Rice University psychologist Simon Fischer-Baum has won a coveted National Science Foundation (NSF) CAREER Award, which includes a five-year grant that will support his research on understanding the brain processes involved when people read written words. The knowledge gained from this project could impact the understanding of people with learning disabilities, such as dyslexia, and help in the treatment of brain injuries.
CAREER Awards are among the NSF’s most competitive honors, and fewer than 400 are given in a typical year. According to the foundation, they are given in “support of junior faculty who exemplify the role of teacher-scholars through outstanding research, excellent education and the integration of education and research within the context of the mission of their organizations.”
“I am very honored to receive this award,” said Fischer-Baum, who is an assistant professor of psychology in Rice’s School of Social Sciences. “I’m very excited about this project.

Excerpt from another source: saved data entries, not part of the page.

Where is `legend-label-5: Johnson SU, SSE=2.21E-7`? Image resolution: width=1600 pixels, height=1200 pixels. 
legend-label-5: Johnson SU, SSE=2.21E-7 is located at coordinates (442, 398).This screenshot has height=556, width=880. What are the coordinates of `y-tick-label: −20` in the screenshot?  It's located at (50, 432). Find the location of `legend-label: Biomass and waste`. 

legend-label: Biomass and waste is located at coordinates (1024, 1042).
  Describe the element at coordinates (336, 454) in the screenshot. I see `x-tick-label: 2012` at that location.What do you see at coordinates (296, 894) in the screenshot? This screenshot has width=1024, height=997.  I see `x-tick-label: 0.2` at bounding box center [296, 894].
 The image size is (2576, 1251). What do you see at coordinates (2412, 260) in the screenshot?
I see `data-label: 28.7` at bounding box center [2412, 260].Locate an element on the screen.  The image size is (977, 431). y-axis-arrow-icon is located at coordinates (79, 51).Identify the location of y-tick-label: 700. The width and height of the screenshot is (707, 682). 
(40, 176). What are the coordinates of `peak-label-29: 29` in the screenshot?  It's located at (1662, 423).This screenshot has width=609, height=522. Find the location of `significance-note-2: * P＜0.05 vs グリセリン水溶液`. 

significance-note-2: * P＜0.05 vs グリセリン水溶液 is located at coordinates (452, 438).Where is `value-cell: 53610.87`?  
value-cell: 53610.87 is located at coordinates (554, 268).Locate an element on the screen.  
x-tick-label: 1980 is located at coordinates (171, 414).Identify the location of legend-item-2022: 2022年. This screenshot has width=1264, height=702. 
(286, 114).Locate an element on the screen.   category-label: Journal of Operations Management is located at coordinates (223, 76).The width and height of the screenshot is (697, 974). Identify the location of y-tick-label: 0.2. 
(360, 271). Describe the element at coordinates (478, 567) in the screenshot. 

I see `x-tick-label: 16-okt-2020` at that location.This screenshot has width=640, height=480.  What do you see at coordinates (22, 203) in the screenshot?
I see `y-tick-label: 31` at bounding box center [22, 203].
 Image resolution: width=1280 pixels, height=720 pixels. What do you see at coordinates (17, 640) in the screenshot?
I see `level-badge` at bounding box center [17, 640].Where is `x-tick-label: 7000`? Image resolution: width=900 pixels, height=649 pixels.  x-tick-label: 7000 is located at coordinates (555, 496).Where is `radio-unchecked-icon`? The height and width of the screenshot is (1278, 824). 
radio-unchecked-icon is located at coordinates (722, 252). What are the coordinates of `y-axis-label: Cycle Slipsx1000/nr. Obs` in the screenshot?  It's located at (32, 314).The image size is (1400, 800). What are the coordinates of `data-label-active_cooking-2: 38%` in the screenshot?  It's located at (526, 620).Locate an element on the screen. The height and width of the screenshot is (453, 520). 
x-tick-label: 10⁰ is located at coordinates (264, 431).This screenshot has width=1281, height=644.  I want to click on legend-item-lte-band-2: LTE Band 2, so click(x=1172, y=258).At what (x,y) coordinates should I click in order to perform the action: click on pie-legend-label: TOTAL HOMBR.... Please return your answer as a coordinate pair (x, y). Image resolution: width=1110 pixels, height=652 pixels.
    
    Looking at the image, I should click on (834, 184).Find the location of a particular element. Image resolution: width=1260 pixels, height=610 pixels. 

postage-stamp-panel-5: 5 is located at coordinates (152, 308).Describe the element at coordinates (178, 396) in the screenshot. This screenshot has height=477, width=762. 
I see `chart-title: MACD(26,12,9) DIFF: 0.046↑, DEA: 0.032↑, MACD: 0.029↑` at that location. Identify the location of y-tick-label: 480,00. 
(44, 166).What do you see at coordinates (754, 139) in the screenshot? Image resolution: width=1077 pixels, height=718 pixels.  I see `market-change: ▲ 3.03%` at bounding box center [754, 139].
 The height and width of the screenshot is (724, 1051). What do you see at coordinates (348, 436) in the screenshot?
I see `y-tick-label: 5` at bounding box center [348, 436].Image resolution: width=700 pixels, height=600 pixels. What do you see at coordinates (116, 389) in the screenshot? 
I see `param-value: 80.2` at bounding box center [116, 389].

I think the new techniques that we are developing in the lab are very promising and I look forward to seeing the ways that they will impact the lives of individuals with reading difficulties.”
A member of Rice’s faculty since 2013, Fischer-Baum focuses his research on written and spoken language processing, short-term memory and cognitive neuropsychology.
Fischer-Baum said that over the years, significant advancements have been achieved in the understanding of how people read words — both in terms of building computer models of how people read and in understanding the neural basis of reading. He said the goal of his project is to link these computational and cognitive neuroscience approaches by using brain activity data from neuroimaging studies to answer some fundamental questions about how people read.
Over the course of the study, Fischer-Baum will try to answer the following questions:
- What code does the brain use to recognize written words?
- How do individuals differ in how they process written words?
- Do people read words differently depending on the context in which the words are read?
Fischer-Baum wants to develop a neurocognitive theory of reading that can provide important insights into how people read words. This will potentially inform literacy education, the treatment of learning disabilities or the remediation of language loss after brain injury, he said.
“Written language was invented too recently for our brains to have evolved to have special mechanisms for reading and writing,” Fischer-Baum said. “Yet literacy is so essential in contemporary society. Understanding how we accomplish this culturally transmitted skill of reading, both from a neural and computational perspective, can provide insights into how brains change with experience and provide a framework for understanding why written words are hard for some people to process.”
An educational component of the project will develop new approaches to teaching students from high school, through college and into graduate school how to think about the relationship between brain data and theories about mental processes.
“Cognitive neuroscience and computational modeling have both provided important insights into reading, but these two research traditions have been pretty independent,” Fischer-Baum said. “The main goal of the project is to bridge these two approaches, hopefully building better theories that are informed by more sources of evidence.”